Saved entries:

========

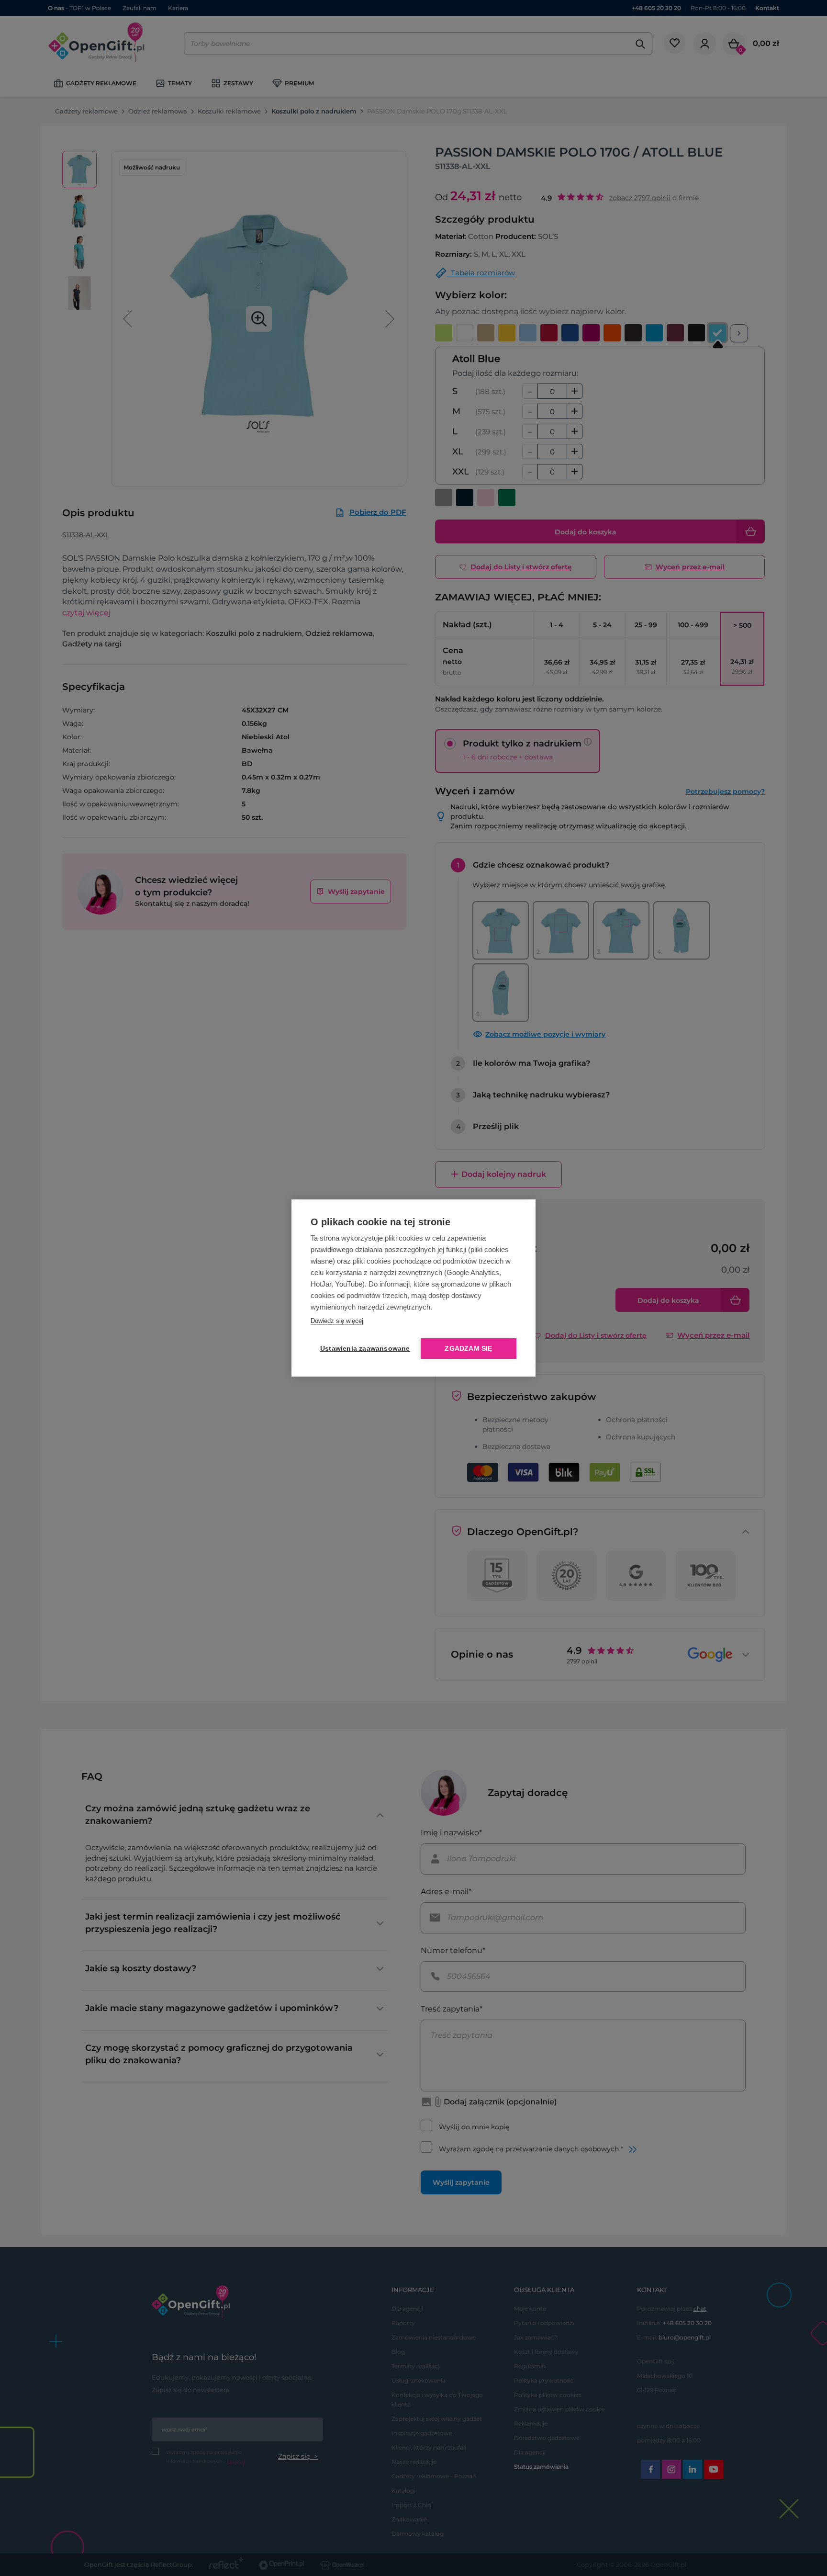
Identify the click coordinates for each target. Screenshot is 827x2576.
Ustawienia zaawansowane (363, 1348)
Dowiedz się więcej (337, 1320)
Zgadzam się (468, 1348)
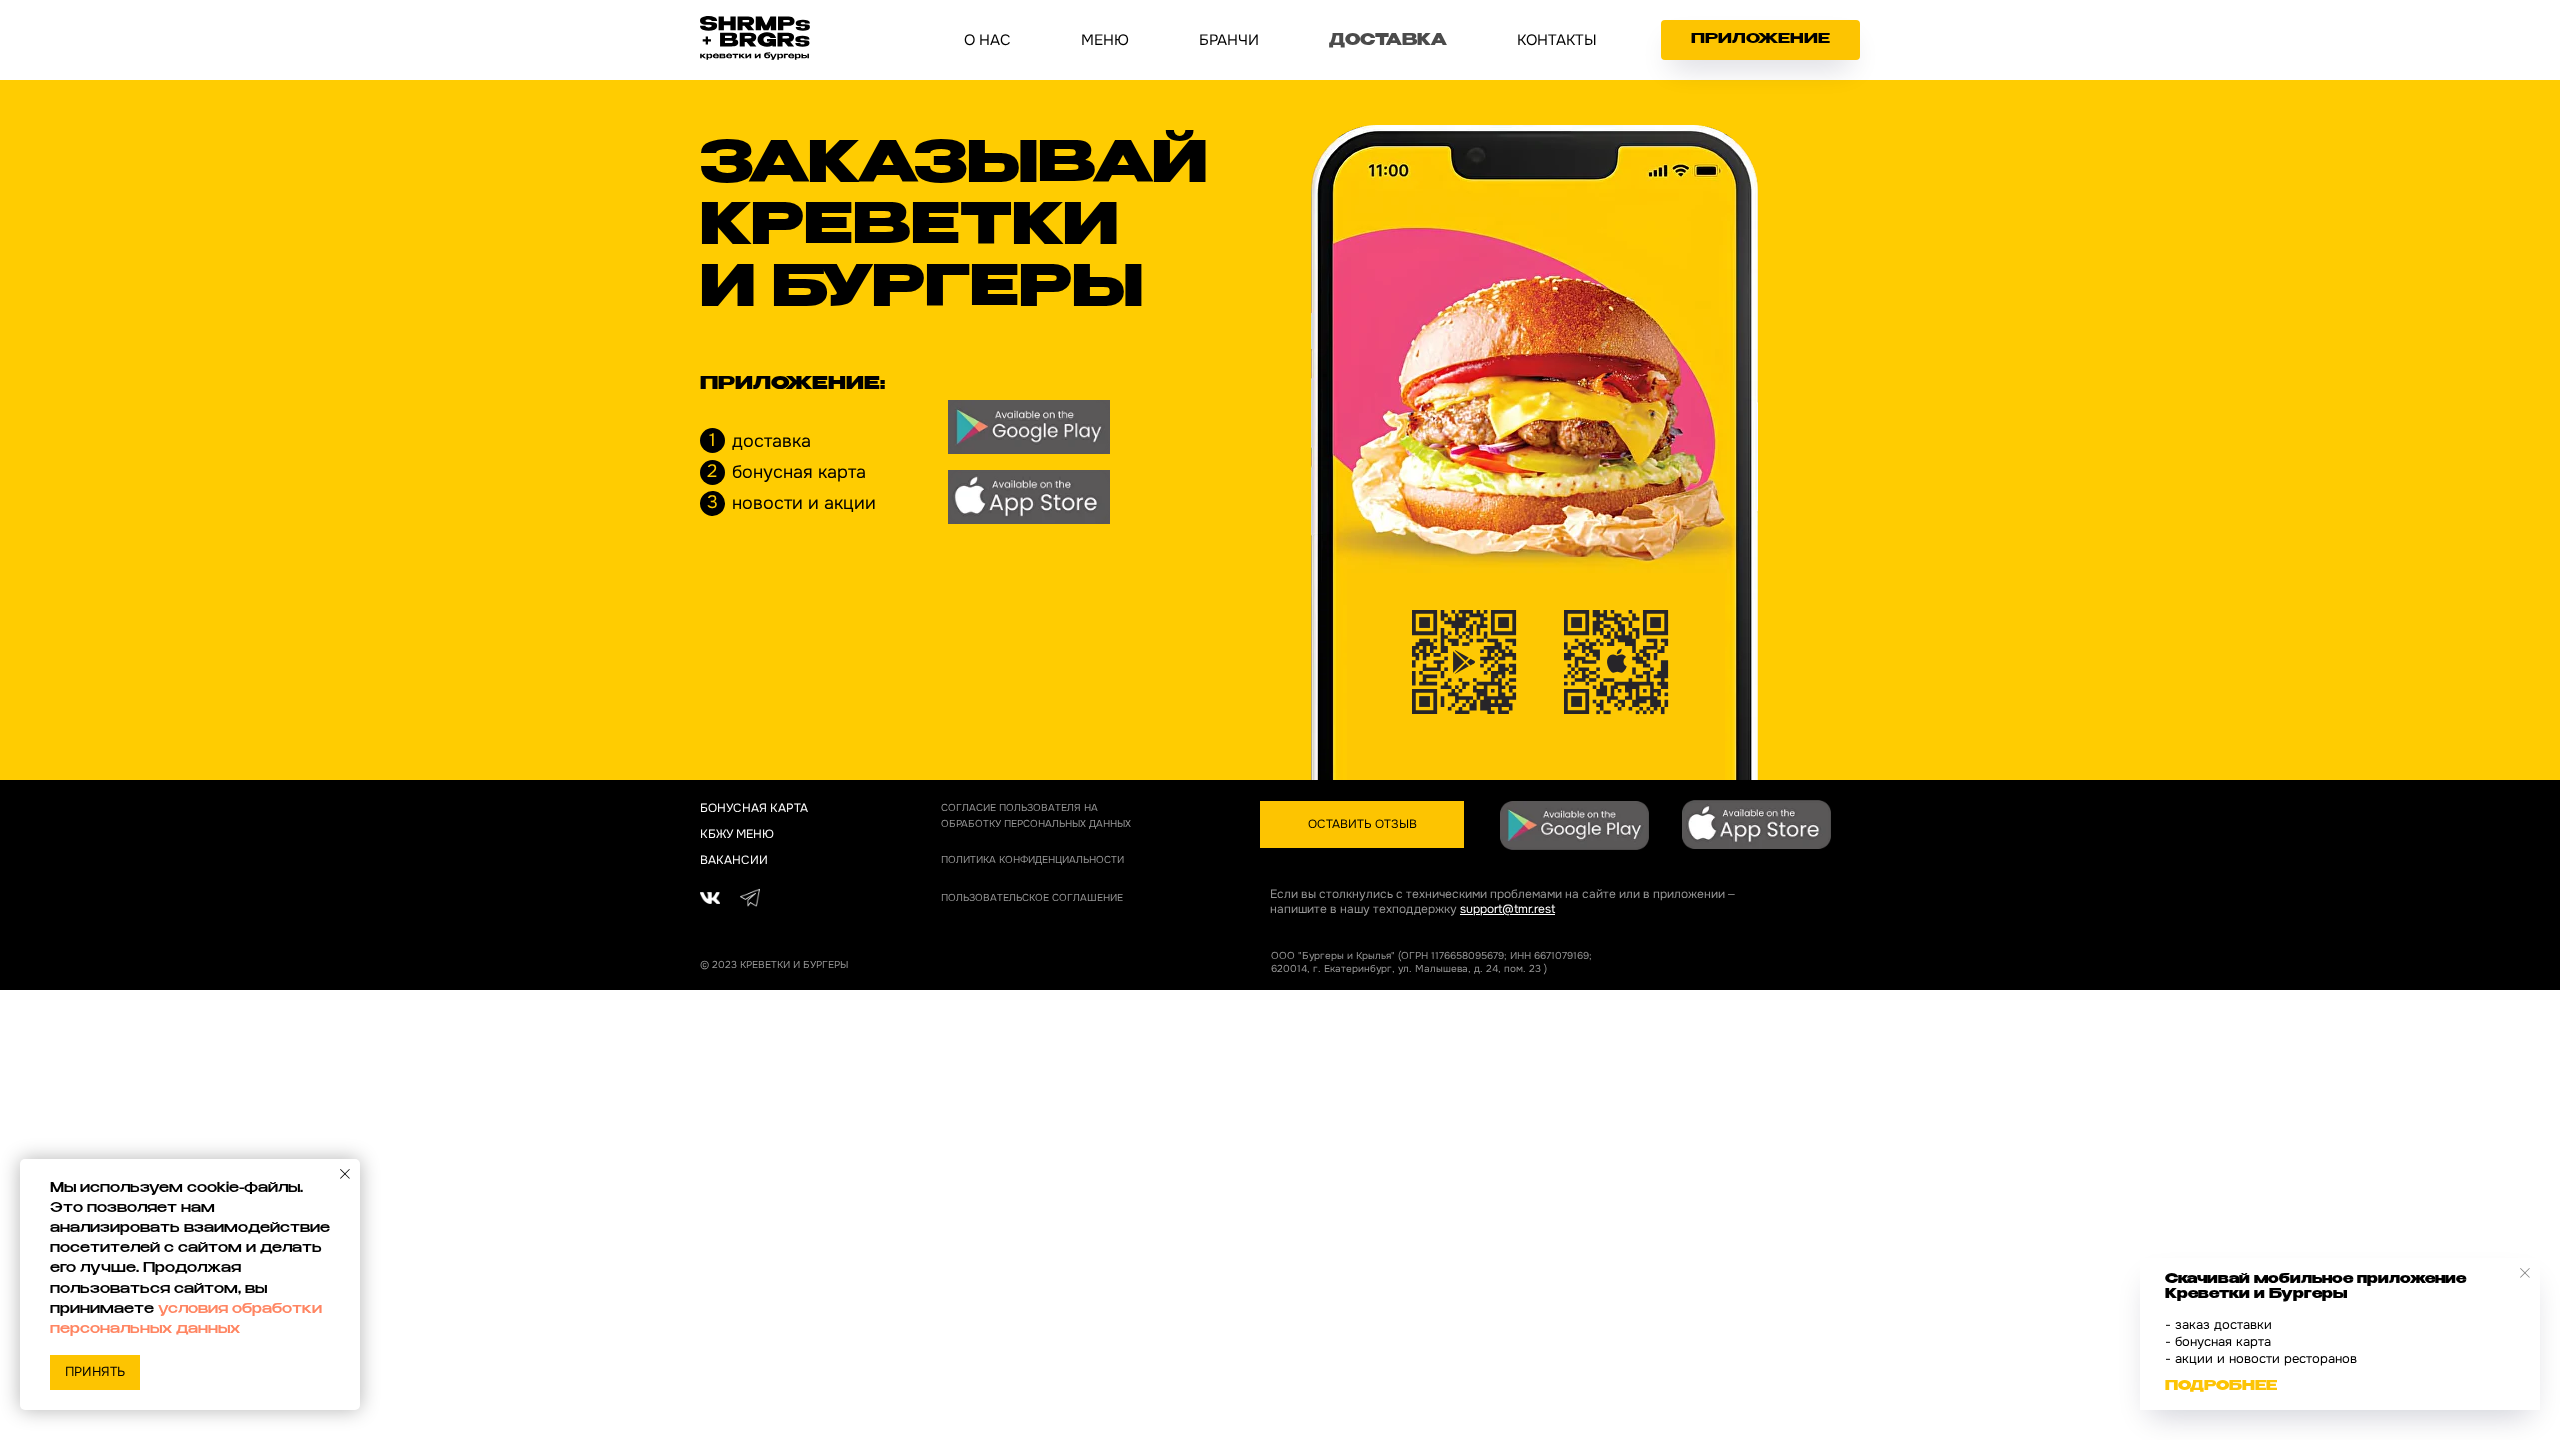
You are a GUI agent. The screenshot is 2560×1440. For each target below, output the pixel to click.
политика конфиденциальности (1032, 859)
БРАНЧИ (1229, 40)
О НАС (987, 40)
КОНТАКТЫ (1557, 40)
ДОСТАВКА (1388, 41)
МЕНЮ (1105, 40)
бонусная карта (754, 808)
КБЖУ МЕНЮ (737, 834)
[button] (1362, 824)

========

Which of the lines above include the word "each"? List those lines.

- Solution for this exercise -
Identify the click coordinates for each target. Screenshot is 827x2576.
You are a GUI agent. The screenshot is 2560×1440. For each target below, output the pixel to click.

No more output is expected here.